Casting the Pearls back to the Swine, in which she shares about how she decided not to follow those teachings with her own daughter.

The Right Way to Spank?

Dulce de Leche questions the common idea that spanking is not harmful when done without anger in Spanking In Anger — What Does It Matter?

Another Letter To A Pastor About Spanking

Dulce de Leche shares a letter someone wrote to her pastor about her experiences with spanking and why she does not believe it should be preached from the pulpit.  She shares her testimony of what it was like to be spanked and how it effected her.  She also looks at the blurred distinction between spanking and abuse.  This letter may be triggering so it is not for the faint of heart.

On a similar note is this post on The Journey about The Sexual Effects of Spanking.

National Spank Out Day

In honor of National Spank Out Day, Dulce de Leche asks what kind of Fruit does spanking produce in our lives.  Her answer is Rotten Fruit.

Also, check out Jen from A Path Less Taken’s post about Not Crying Over Spilled Milk .  You will also want to check out her follow up post, Gentle Discipline, So What Do You Do?

 

Claire’s Testimony

Claire  has been doing some more Myth Busting at Dare to Disciple in Myth Busting 4: My Story.  Here are the myths she busts in this installment:

  • ‘Punish’ and ‘discipline’ are synonyms.  (note:  Sally Clarkson mentioned this in a recent post)
  • All Christians spank.
  • Spanking is the best way to make a point to a young child.
  • Spanking works.
  • God mandates – or at least strongly recommends – corporal punishment.
  • Children are lesser citizens than adults.
  • People have to feel bad to act better.

Brandy Explains How She Disciplines

Brandy of Brandy’s Brood tried the Pearls’ method and found it to have a very negative impact on  their toddler so they gave up spanking and moved towards more gentle discipline.  She tells her story in her post, Ask Brandy: Discipline.  While still using non-corporal punishments, they strive to be gentle and are still on their learning journey. <3

I do feel compelled to mention that she highly recommends Lisa Whelchel’s Creative Corrections.  I do not.  While I’m sure it contains some very good ideas, it also contains some bad ones, including putting a drop of hot sauce on a child’s tongue for lying.
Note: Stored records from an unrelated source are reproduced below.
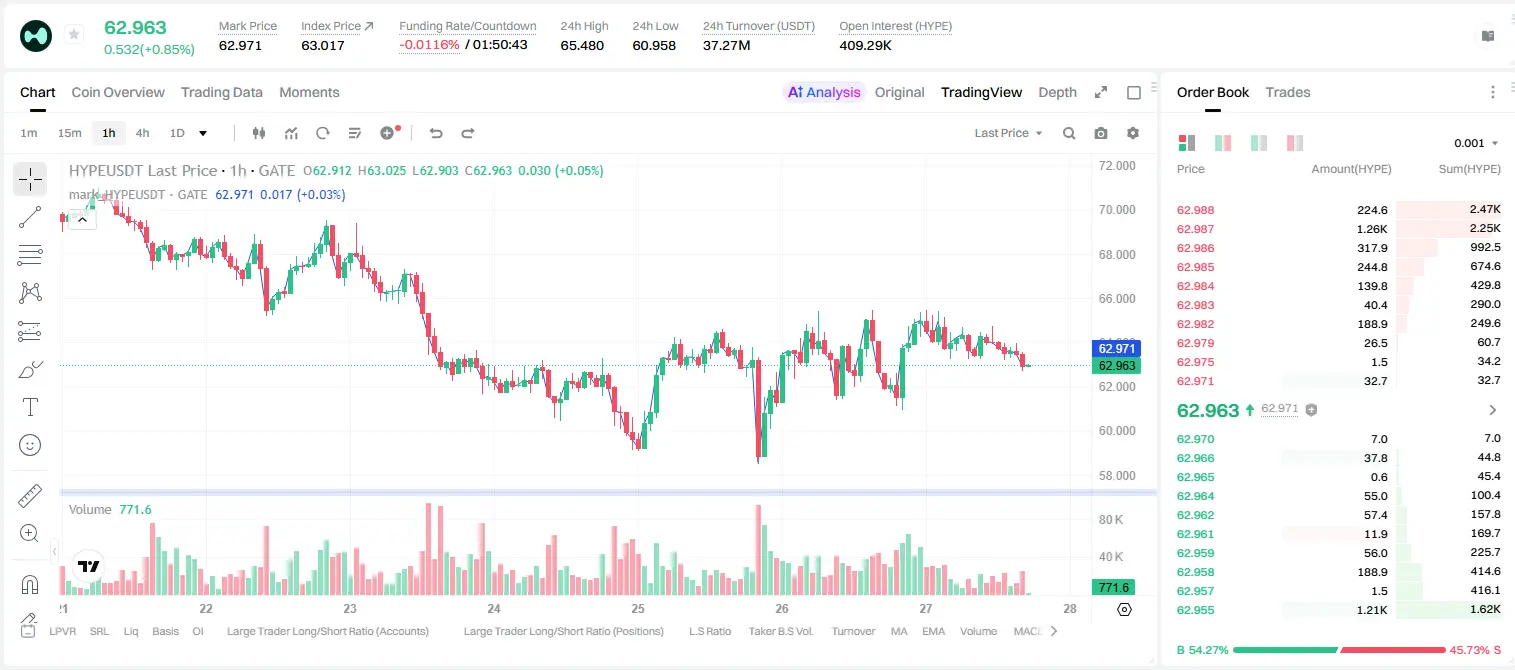The image size is (1515, 670).
Task: Expand more timeframes arrow next to 1D
Action: coord(203,133)
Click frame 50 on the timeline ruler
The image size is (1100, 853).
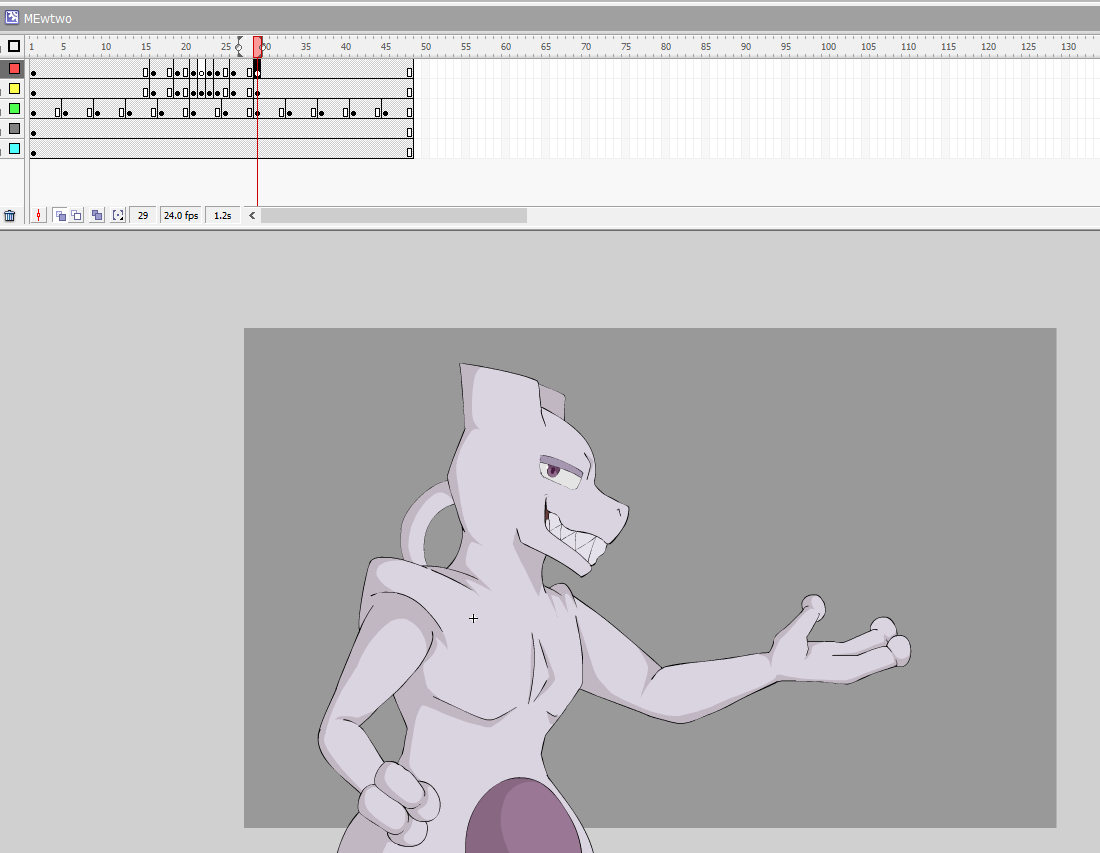pyautogui.click(x=426, y=47)
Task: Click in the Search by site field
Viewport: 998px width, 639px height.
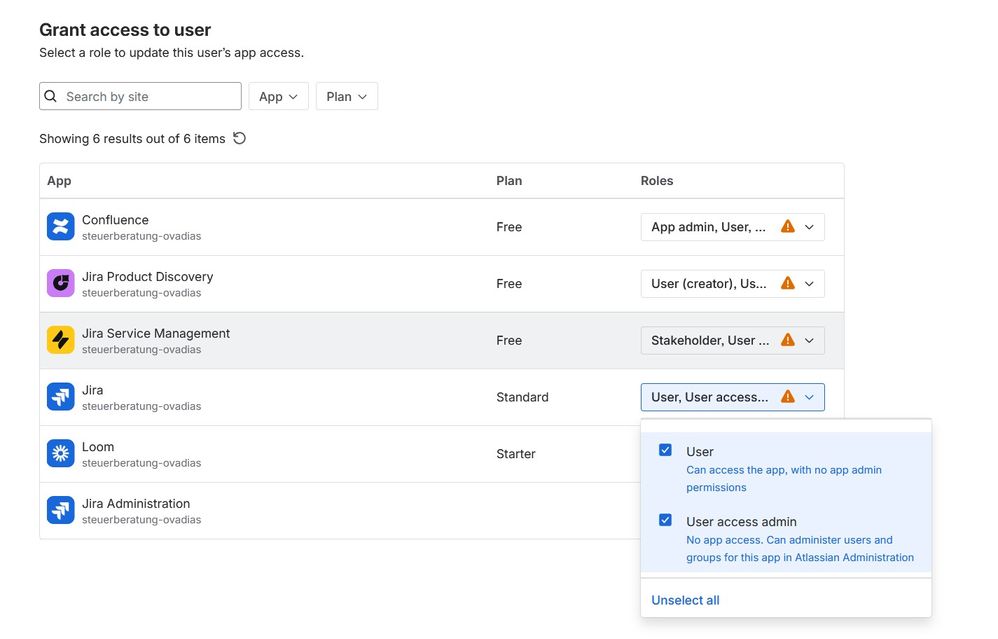Action: click(x=150, y=96)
For more information about Creative Corrections, please see psychological torture as ‘creative correction’

Note: Brandy has apparently lost her domain and her entire blog. I am leaving this post up because of the information about Lisa Whelchel.

Who is God?

Molly asks, “Who is God?”  as she shares her testimony of how she learned to see God as a Gentle Parent, rather than a Vengeful Judge.

You Always Hurt The One You Love?

Molly remembers the messages she got as a child that parents must hurt their children because they love them.    What kind of damage does that do to a child?

And speaking of damage.  What kind of damage is done to a child who is given a Roy Lessin spanking for every infraction? Especially when not being happy enough (even after a spanking) is a punishable offense.   Read Beth Fenimore’s testimony (on Peaceful Parenting) in her open letter to Roy Lessin but first brace yourself as it really is a heart wrenching story.

Instant Obedience or Compliance

Molly explains the dangers of training children for Instant Obedience or Compliance in this testimony about a young lady and the abuse of authority outside the home.